■ **TASK GOAL**
After finding "Image resolution: width=804" in the data, write out its line and all following lines without change, up to and including the last one. Leave out pictures.

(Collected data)
__________________________________________________

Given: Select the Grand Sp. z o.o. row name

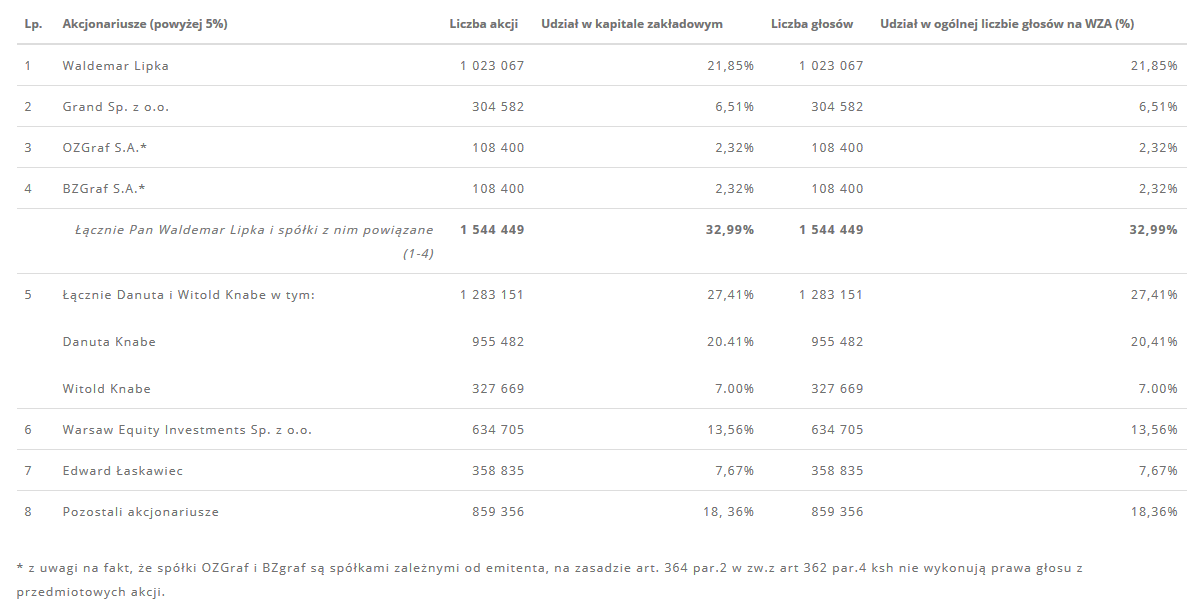Looking at the screenshot, I should tap(115, 107).
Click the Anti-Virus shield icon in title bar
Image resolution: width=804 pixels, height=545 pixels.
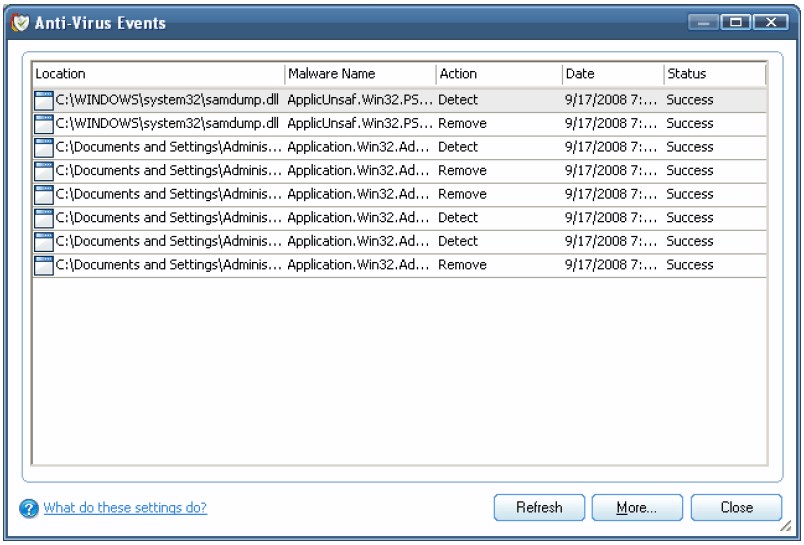pos(20,23)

__________________________________________________

■ **SOLUTION TO THIS EXERCISE**
Image resolution: width=804 pixels, height=545 pixels.
pos(20,23)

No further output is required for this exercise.